1

Ban Killer Drones Calls for Release of Kabul Drone Attack Files

Press Release from Ban Killer Drones

The Pentagon must be called upon by people around the world and by the U.S. Congress to make public all of the communications and logs, including communications with the White House, pertaining to the August 29, 2021 drone attack that killed 10 members of the Ahmadi family in Kabul, including seven children, say representatives of the anti-drone war organization BanKillerDrones.org.

“The Pentagon’s assertion that no one did anything illegal to cause the drone deaths of the Ahmadi family members is a shameful side-stepping and a further cover-up of who made what decisions and why in this horrible slaughter,”

said Nick Mottern, a co-coordinator of BanKillerDrones.org.

“We need to see all the records surrounding this incident, including those that may help us to know the role of President Biden, if any.”

Kathy Kelly, a peace advocate who has visited Afghanistan 28 times since the U.S. invasion of Afghanistan in 2001, and also a co-coordinator of BanKillerDrones.org, said:

“By recommending against any disciplinary action following the slaughter of 10 civilians, seven of whom were children, Defense Secretary Lloyd Austin is endorsing reckless cruelty waged through ghastly drone attacks.”

Mottern noted that a wide array of international human rights law experts have asserted that U.S. drone attacks violate international law and principles of war, so the use of an armed drone on August 29h was illegal.  Further, he said, Air Force veteran Daniel Hale was sent to federal prison in July at the hands of the Biden Administration for releasing government documents that addressed precisely the faulty intelligence and other problems with the U.S. drone program that led to the August 29th drone attack.  “The use of weaponized drones should have been shelved years ago,” Mottern said.

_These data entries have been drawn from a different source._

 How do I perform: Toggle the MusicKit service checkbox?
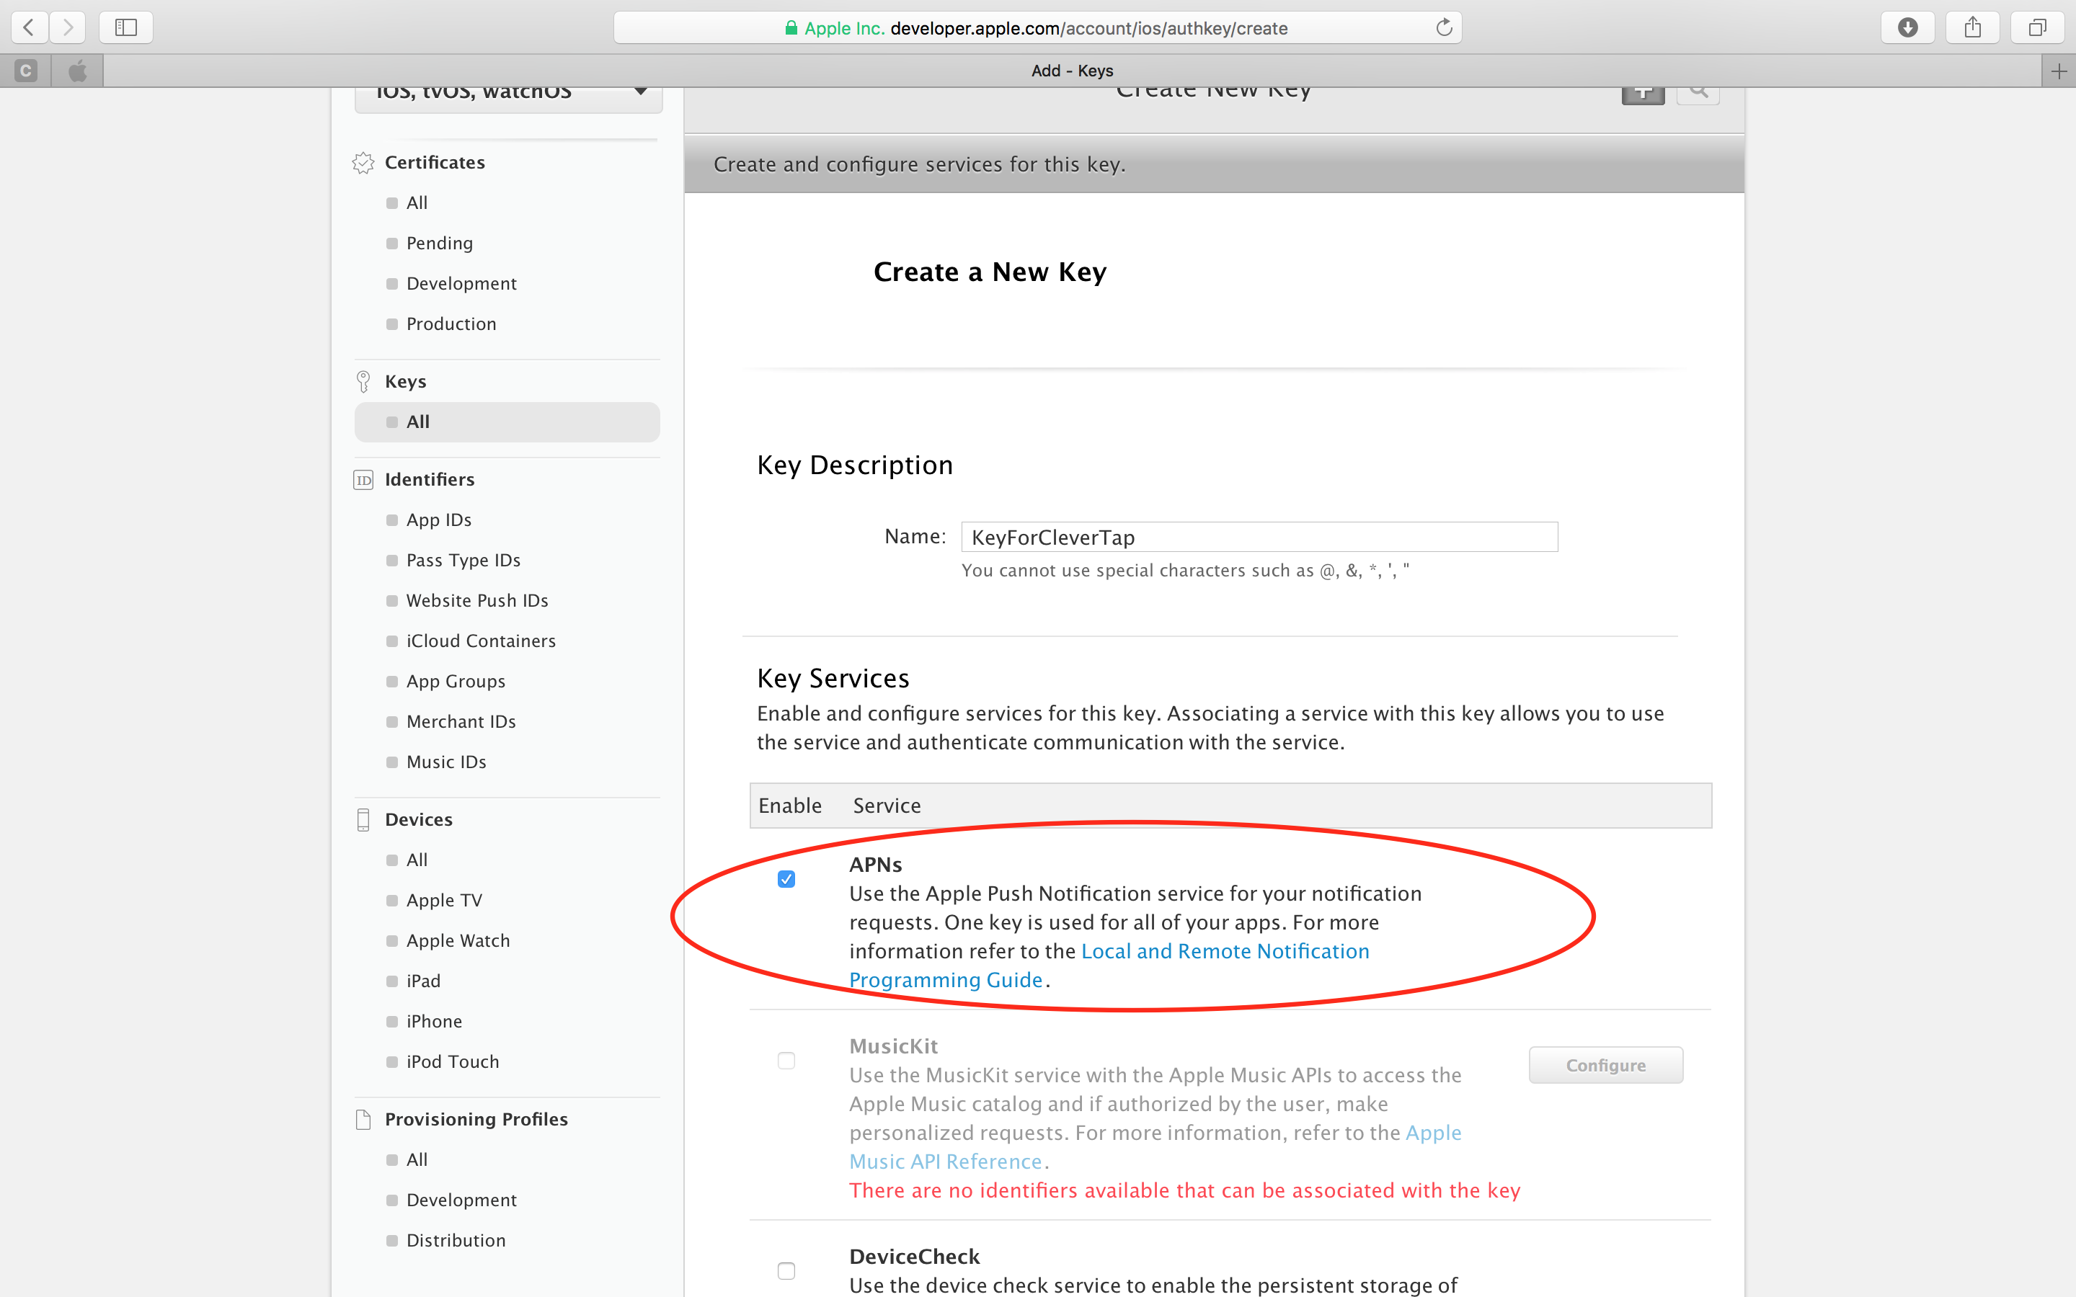786,1061
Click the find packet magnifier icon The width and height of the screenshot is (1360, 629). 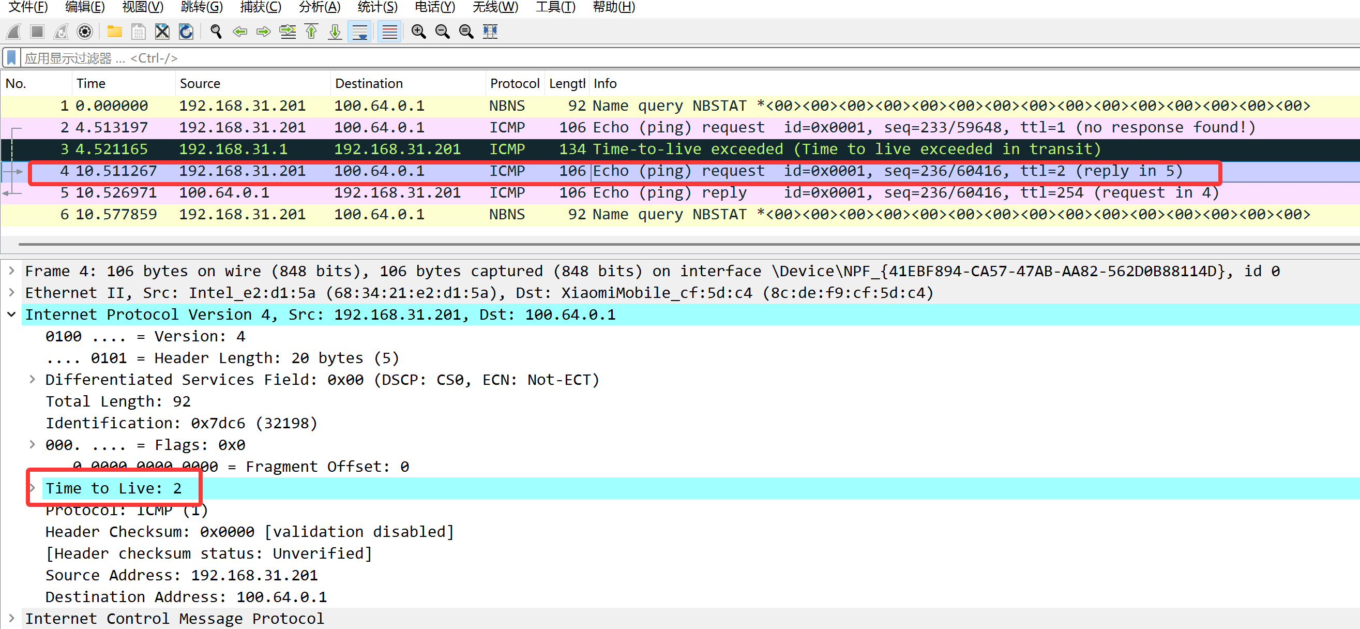point(215,32)
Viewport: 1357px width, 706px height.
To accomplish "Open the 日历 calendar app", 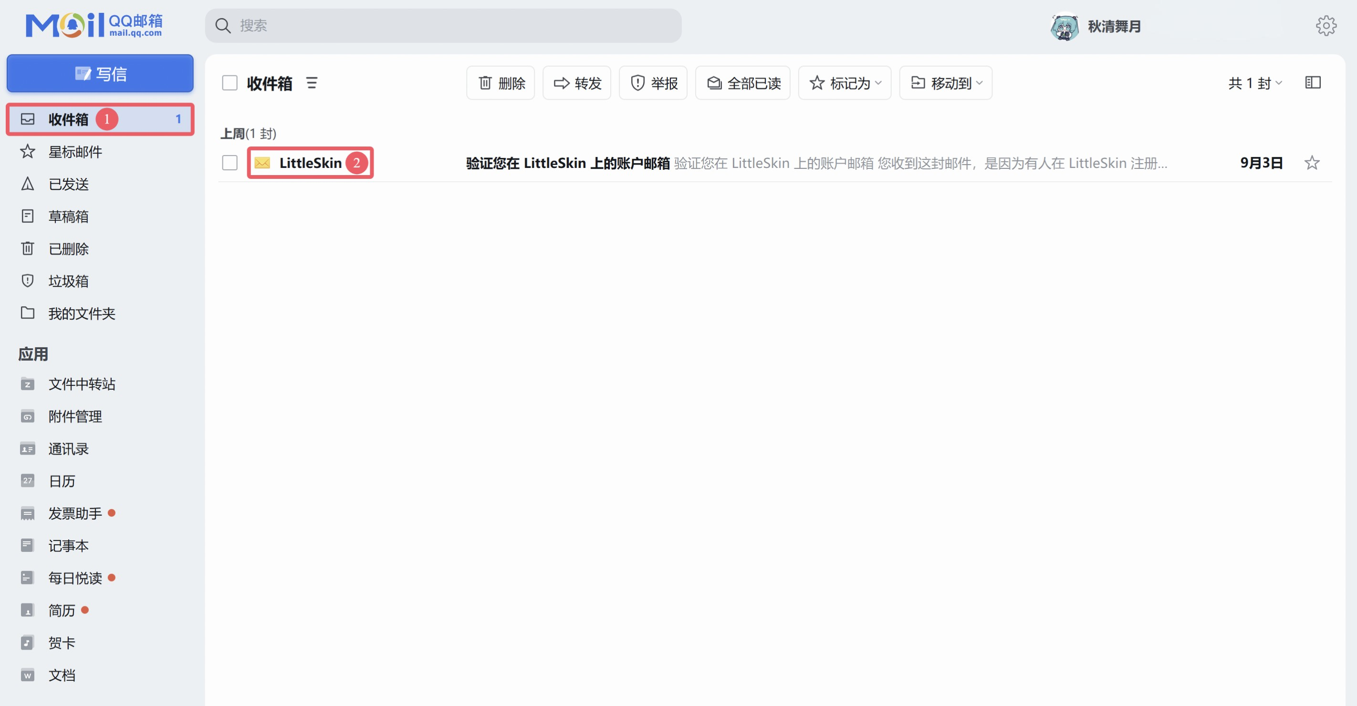I will coord(61,481).
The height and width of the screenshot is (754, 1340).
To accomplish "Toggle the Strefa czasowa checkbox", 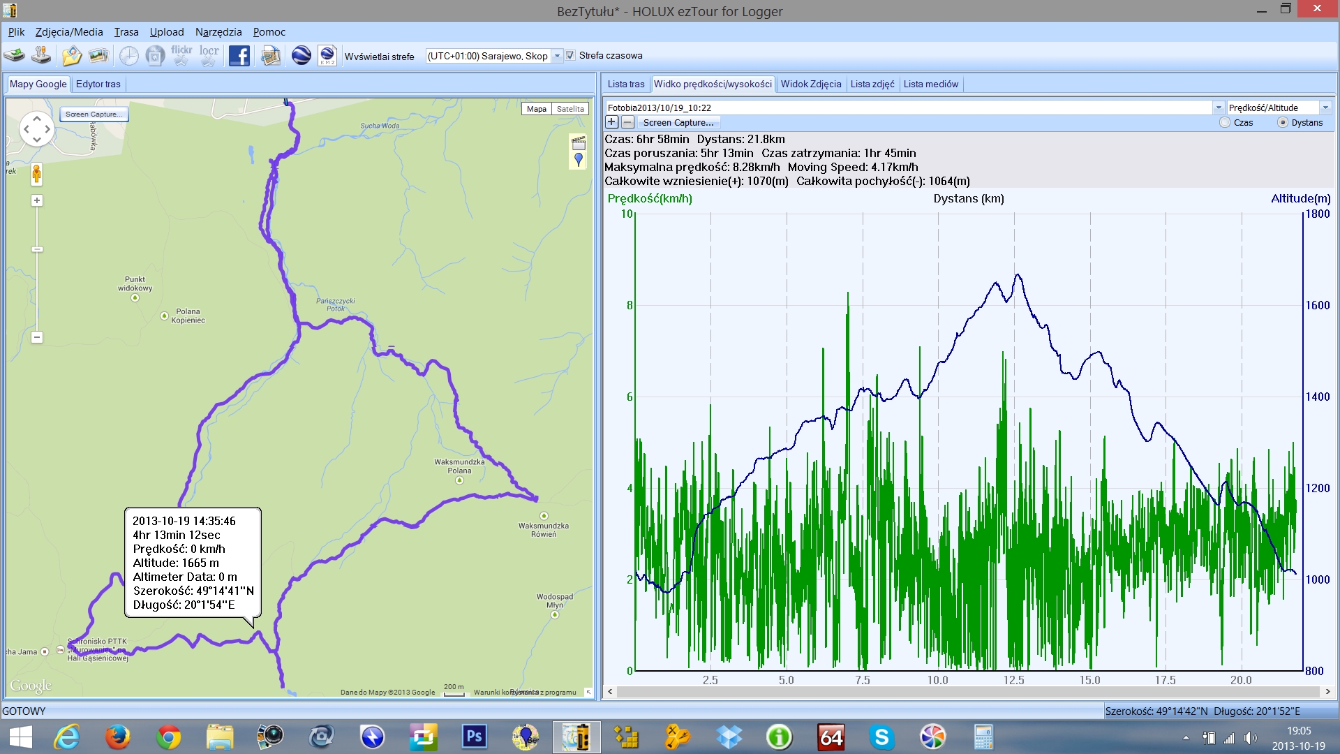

He and Kelly said also: “It is beyond outrageous that the Pentagon has yet to provide full reparations for the killing of Ahmadi family members and has failed to meet their need for speedy passage to the United States.”  BanKillerDrones.org has called for reparations of $3 million for each of the 10 Ahmadi family members killed.  The Washington Post reported that the Obama administration paid “nearly $3 million” to the family of Giovanni Lo Porto, who was mistakenly killed in a U.S. drone attack in Pakistan in 2015.

The U.S. ought to be aiding all the hundreds of thousands of Afghans suffering in the wreckage of the U.S. invasion and occupation,” they said, “rather than trying to shrug off the August 29th drone atrocity.”

The Ban Killer Drones network is comprised of concerned citizens, in local and national peace and justice organizations, many of them in communities in which there are killer drone control bases. Together they are organizing to achieve a United Nations conference to adopt and ratify an international treaty to ban weaponized drones and military and police drone surveillance.